Embora não seja o objetivo deste trabalho especular os motivos dessa censura, pode-se deduzir, de alguns dados dos textos publicados, que, provavelmente, pretendia-se evitar que se espalhasse o pânico entre a população, especialmente diante da grande dificuldade que tinha o poder público em lutar contra o alastramento do mal (e nisso se pode vislumbrar também uma intenção política e não apenas de saúde pública, por causa da impotência do governo em evitar a epidemia). É o que se depreende, por exemplo, da chamada à “calma e cautela” por parte do Commercio, ou ainda do trecho já citado em que o jornal reproduz o parecer de um médico (sem grifo no original):
– A proposito do que hemos sustentado, do effeito moral depressivo que o alarme produz na população em momentos como o que atravessamos, predispondo-a para a molestia, julgamos proveitoso transcrever esta opinião do dr. Arthur Neiva, director do Serviço Sanitario do Estado de São Paulo:
“Não ha motivo, por emquanto, para o exagerado temor de muita gente, preocupando se demasiadamente com o mal, estabelecendo um ambiente de desconfiança e nervosismo, condemnavel por ser uma causa que facilita os estados morbidos. (…)
Essas supostas “boas intenções” em favor da saúde pública (baseadas, diga-se, em conhecimentos limitados da medicina de então), ou o desejo de dissimular a impotência governamental podem explicar a censura, embora, obviamente, não a justifiquem.
Referências bibliográficas
BARREIROS, Tomás Eon. Jornalismo e construção da realidade: análise de O mez da grippe como paródia crítica do Jornalismo. Curitiba : Pós-Escrito, 2003.
BERTOLLI FILHO, Cláudio. A gripe espanhola em São Paulo. in Ciência Hoje, vol 10, nº 56, outubro de 1989.

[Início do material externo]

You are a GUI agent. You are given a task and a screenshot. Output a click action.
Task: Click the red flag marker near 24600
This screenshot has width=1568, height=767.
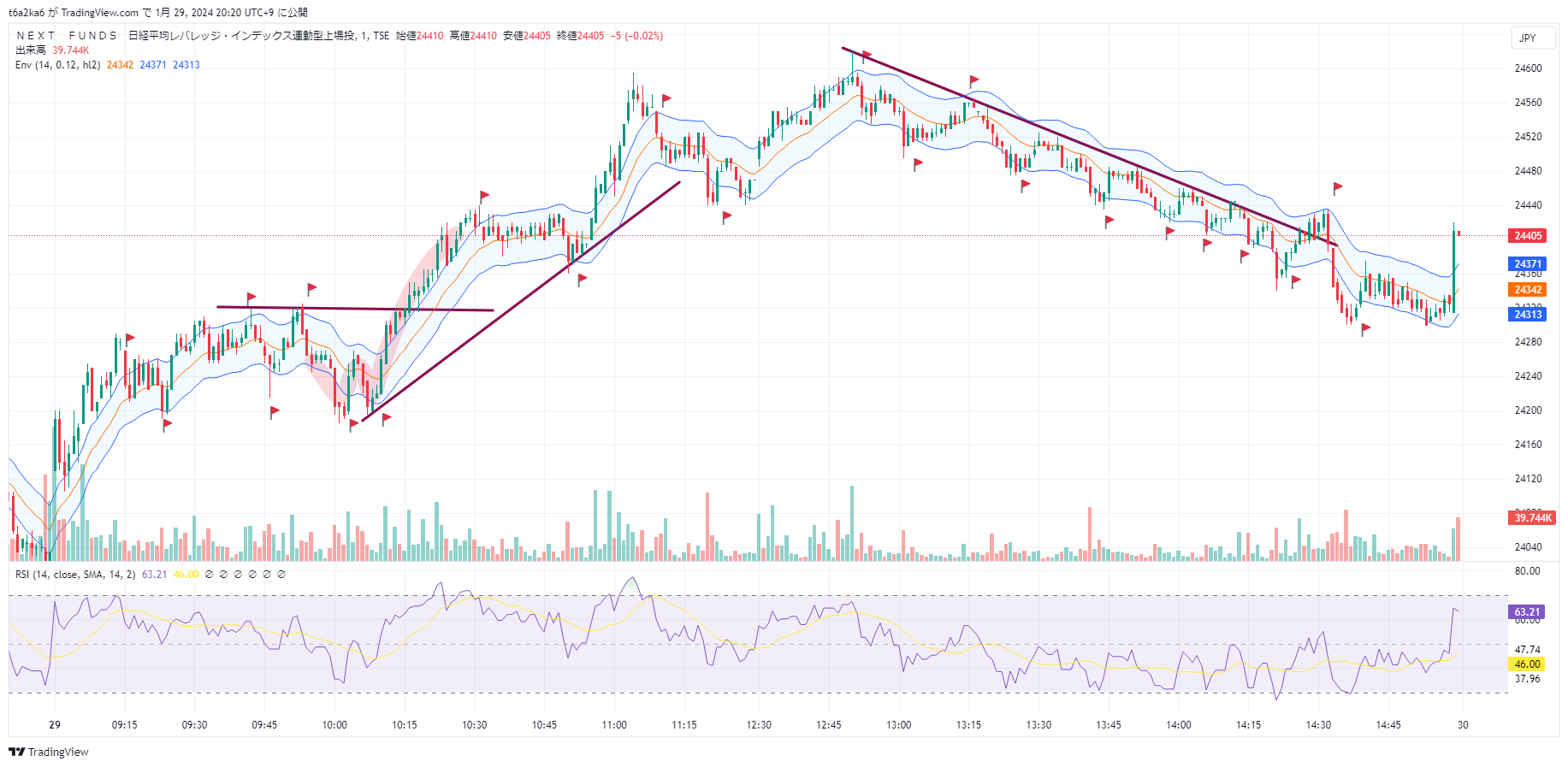click(867, 55)
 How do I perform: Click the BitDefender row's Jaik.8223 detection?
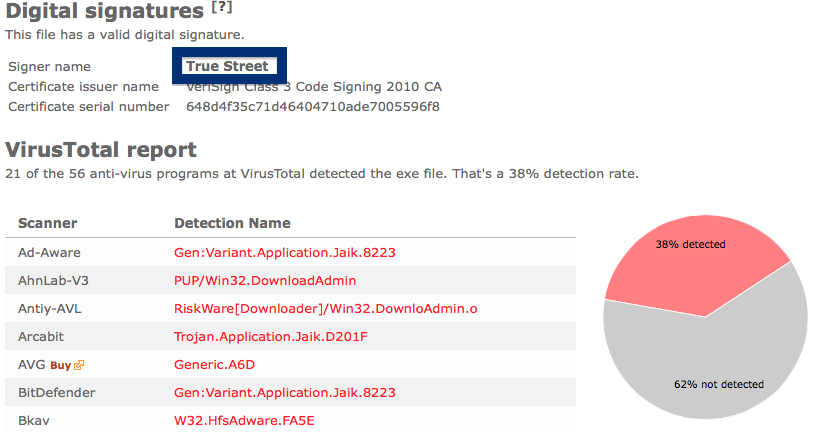pyautogui.click(x=285, y=393)
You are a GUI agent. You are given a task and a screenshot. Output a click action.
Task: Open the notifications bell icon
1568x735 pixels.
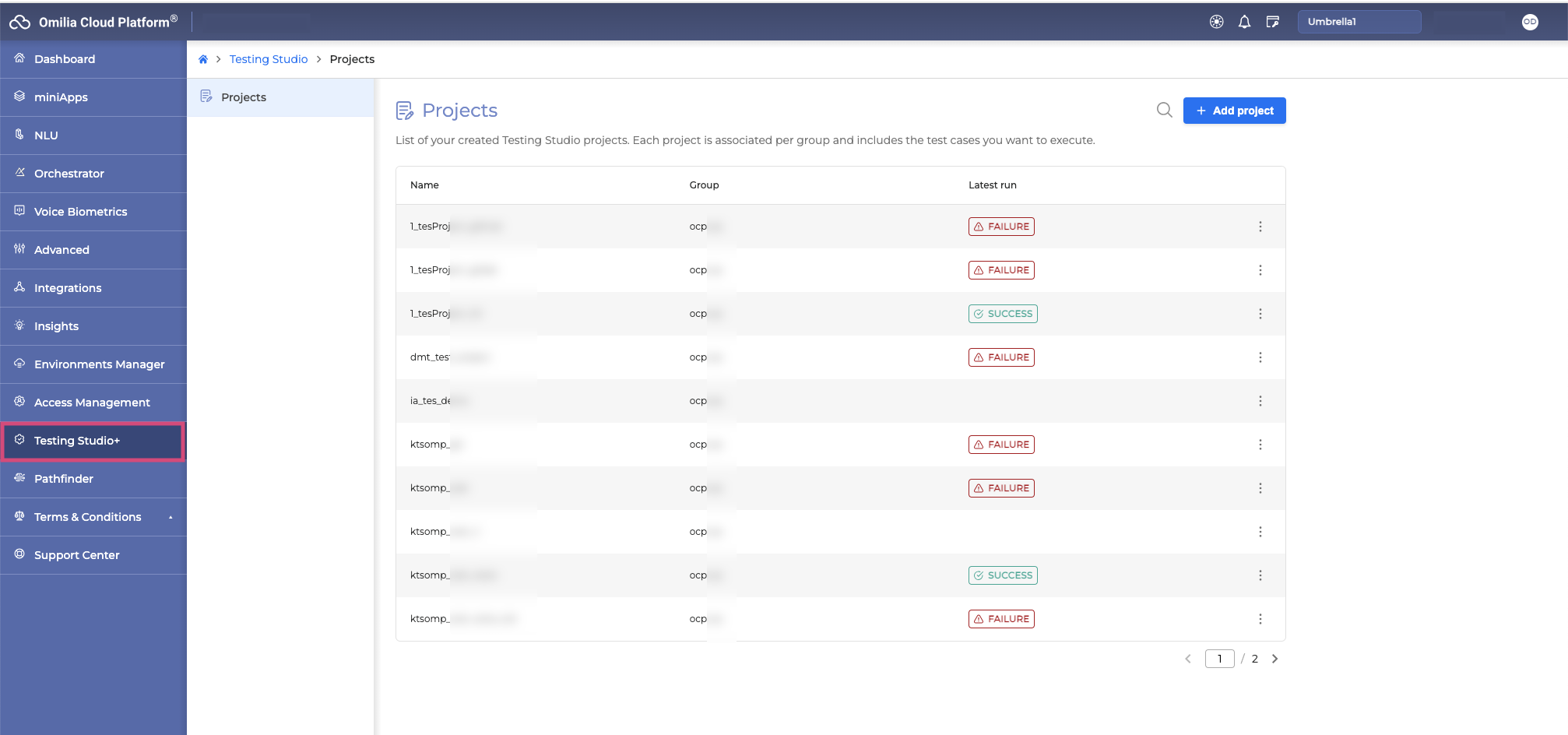point(1244,22)
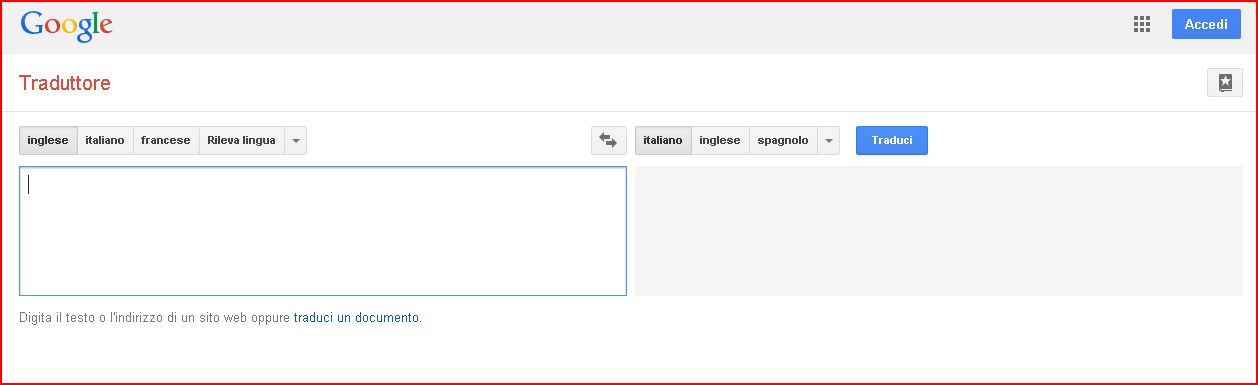Enable Rileva lingua auto-detection
The width and height of the screenshot is (1258, 385).
point(242,141)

COMMERCIO DO PARANÁ. Diversas edições de outubro de 1918. Arquivos da Biblioteca Pública do Paraná – Seção de Documentação Paranaense.

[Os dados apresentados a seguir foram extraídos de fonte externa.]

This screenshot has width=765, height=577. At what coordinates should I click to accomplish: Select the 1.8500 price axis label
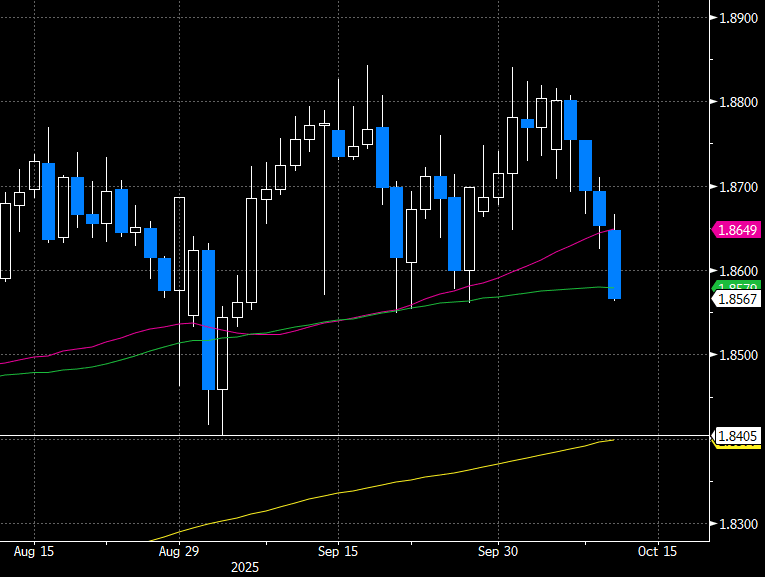(x=738, y=355)
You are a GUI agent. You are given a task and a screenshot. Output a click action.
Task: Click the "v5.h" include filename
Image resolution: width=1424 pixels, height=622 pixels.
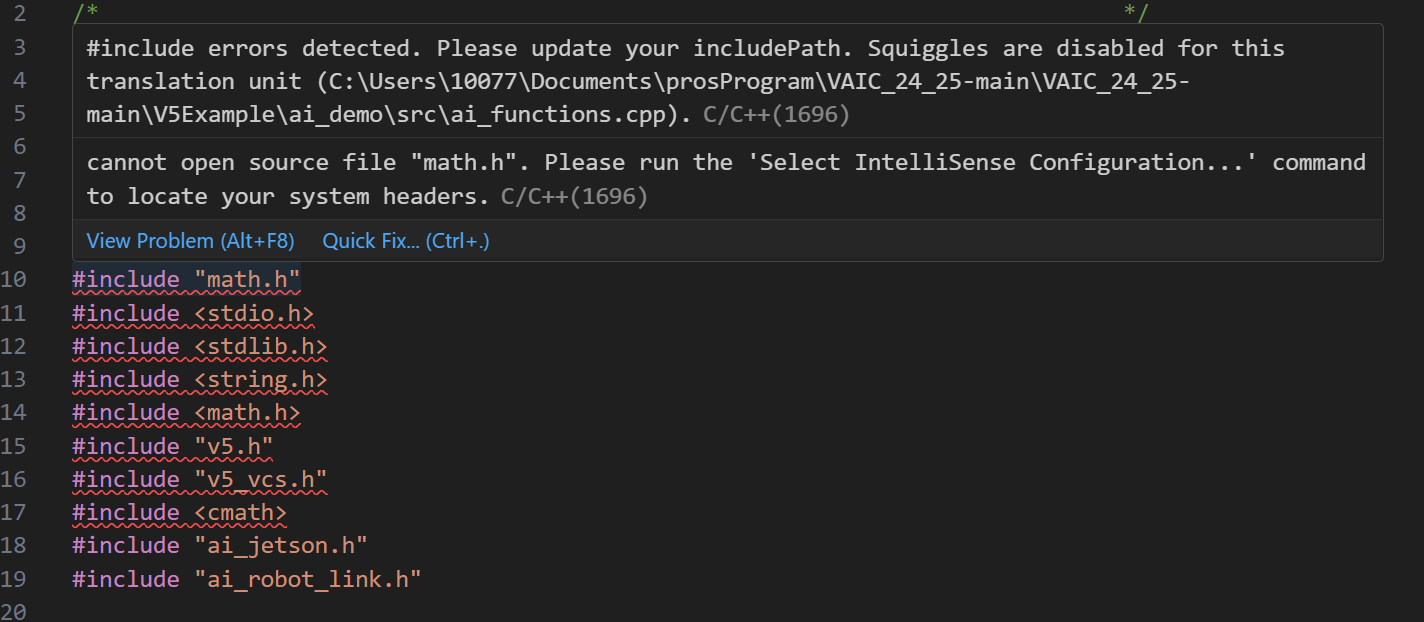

DIÁRIO DA TARDE. Diversas edições de outubro de 1918. Arquivos da Biblioteca Pública do Paraná – Seção de Documentação Paranaense.
XAVIER, Valêncio. O mez da grippe e outros livros. São Paulo : Cia. das Letras, 1998.
Notas
[1] Há divergências quanto ao número de vítimas fatais da epidemia. Algumas estimativas apontam para mais de 20 milhões de mortos em conseqüência da doença, no mundo todo (BERTOLLI FILHO, 1989), enquanto há estudiosos que chegam a estimar esse número em até 100 milhões.
[2] Enquanto o noticiário procurava aproximar dos leitores o tema da guerra, fazia o contrário com a gripe, à medida que as matérias publicadas diziam respeito a locais distantes.
[3] Procura-se, neste trabalho, preservar a grafia original, tal como publicada nos jornais pesquisados.